### [Passage for review]
☆ ☆ ☆ ☆

The antileukemic effect of MAs, alone or in combination with chemotherapeutic drugs, was then evaluated in vivo, in both AML (HL60-luc2) and ALL (REH) mouse models. Details of both models are given in Supplementary Information. Cla decreased the AML burden compared to both untreated and Cyt-treated mice (Figure 1e, see also the median values of c.p.m. for each treatment group at different time points, in the right panel). Er reduced both bone marrow (BM) engraftment and PB invasion of ALL cells (Figure 1f), similarly to what was obtained with E4031 (Supplementary Figure S6).

Either MAs were then tested in combination with chemotherapeutic drugs: mice injected with HL60 AML cells were treated with Cla and Cyt, whereas mice injected with REH ALL cells (notoriously resistant to corticosteroids11) were treated with Er and the corticosteroid dexamethasone (Dexa). Combination treatment of Cla with Cyt significantly increased the overall survival of HL60-luc2 injected mice compared with control group (P=0.0024; Figure 1g). Combination treatment of Er with Dexa improved overall survival, (Figure 1h), reduced BM engraftment and roughly abolished PB leukemia burden compared with Dexa treatment (inset to Figure 1h).

☆ ☆ ☆ ☆

### [Material provided]
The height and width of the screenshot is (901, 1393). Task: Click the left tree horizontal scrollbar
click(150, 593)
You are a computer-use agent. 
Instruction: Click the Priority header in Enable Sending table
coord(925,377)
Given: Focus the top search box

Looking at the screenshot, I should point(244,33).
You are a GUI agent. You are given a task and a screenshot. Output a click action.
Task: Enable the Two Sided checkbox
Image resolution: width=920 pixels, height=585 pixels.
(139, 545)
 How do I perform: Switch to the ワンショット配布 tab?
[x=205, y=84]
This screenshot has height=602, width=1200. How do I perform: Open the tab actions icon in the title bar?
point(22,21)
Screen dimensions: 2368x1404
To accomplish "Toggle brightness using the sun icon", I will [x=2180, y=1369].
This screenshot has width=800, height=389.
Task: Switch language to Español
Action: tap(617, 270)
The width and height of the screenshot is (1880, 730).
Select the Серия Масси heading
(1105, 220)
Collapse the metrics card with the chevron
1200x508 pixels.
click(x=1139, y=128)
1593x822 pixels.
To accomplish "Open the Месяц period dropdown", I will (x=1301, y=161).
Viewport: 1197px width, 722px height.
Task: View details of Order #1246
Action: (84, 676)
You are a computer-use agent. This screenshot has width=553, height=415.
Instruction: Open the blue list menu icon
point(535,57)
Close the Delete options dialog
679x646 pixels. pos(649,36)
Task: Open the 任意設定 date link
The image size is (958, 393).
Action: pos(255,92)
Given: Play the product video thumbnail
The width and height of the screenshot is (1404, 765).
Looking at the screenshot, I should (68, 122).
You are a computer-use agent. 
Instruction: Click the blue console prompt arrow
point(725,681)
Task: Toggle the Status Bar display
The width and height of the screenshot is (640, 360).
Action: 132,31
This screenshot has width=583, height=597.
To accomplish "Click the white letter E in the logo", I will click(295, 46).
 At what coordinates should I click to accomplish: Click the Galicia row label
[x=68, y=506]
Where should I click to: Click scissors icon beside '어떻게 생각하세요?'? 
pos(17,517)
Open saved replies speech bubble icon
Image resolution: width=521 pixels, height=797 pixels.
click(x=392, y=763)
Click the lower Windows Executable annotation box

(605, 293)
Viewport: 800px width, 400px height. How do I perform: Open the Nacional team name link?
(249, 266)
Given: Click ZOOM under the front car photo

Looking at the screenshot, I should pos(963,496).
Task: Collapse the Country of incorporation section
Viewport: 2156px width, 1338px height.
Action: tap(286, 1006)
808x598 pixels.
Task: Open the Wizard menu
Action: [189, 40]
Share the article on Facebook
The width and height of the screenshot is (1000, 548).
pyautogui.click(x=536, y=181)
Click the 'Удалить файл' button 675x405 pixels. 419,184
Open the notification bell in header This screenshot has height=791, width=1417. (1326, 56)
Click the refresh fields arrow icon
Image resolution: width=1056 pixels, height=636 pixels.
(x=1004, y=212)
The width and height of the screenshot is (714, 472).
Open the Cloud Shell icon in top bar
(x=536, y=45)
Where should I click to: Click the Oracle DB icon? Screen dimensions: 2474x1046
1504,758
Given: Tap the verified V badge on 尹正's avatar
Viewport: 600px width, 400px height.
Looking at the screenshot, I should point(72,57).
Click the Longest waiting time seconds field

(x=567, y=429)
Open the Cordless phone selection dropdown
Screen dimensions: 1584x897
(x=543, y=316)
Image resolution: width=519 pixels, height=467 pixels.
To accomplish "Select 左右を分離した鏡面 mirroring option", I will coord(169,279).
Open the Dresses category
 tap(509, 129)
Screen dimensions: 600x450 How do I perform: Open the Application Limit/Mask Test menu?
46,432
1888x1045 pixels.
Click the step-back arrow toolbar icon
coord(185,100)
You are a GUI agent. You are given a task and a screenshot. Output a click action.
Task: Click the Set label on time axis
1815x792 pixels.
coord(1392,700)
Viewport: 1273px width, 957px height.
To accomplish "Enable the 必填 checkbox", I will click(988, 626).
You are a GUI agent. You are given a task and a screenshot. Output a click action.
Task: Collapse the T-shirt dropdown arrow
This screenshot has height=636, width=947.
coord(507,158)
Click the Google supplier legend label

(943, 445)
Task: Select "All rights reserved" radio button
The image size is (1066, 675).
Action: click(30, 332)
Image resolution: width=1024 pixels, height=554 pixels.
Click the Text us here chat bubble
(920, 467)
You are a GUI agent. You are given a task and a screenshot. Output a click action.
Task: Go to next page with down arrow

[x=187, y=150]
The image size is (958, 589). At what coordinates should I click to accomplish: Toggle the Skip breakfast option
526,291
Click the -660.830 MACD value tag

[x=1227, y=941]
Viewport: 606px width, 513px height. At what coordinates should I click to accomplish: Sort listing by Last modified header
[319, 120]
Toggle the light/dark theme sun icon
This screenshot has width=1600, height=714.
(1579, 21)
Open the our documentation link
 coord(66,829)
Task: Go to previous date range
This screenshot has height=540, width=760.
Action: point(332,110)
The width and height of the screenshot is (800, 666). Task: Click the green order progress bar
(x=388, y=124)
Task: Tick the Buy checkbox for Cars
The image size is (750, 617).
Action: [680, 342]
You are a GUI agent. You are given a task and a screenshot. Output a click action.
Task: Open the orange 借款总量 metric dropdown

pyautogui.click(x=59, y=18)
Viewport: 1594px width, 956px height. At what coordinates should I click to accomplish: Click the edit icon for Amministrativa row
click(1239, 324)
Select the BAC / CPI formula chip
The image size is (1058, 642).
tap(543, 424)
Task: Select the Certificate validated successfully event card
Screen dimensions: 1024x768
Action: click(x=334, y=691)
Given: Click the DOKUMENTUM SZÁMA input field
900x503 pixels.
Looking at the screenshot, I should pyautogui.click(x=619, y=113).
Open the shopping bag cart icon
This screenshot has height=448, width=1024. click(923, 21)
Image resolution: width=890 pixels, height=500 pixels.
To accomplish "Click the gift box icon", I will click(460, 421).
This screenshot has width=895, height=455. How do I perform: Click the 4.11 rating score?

☆ ☆ ☆ ☆

### [Work instruction]
From the passage on antileukemic treatments in mouse models, write out everything from "Either MAs were" down to "to Figure 1h).", word for word.

### [Expected output]
Either MAs were then tested in combination with chemotherapeutic drugs: mice injected with HL60 AML cells were treated with Cla and Cyt, whereas mice injected with REH ALL cells (notoriously resistant to corticosteroids11) were treated with Er and the corticosteroid dexamethasone (Dexa). Combination treatment of Cla with Cyt significantly increased the overall survival of HL60-luc2 injected mice compared with control group (P=0.0024; Figure 1g). Combination treatment of Er with Dexa improved overall survival, (Figure 1h), reduced BM engraftment and roughly abolished PB leukemia burden compared with Dexa treatment (inset to Figure 1h).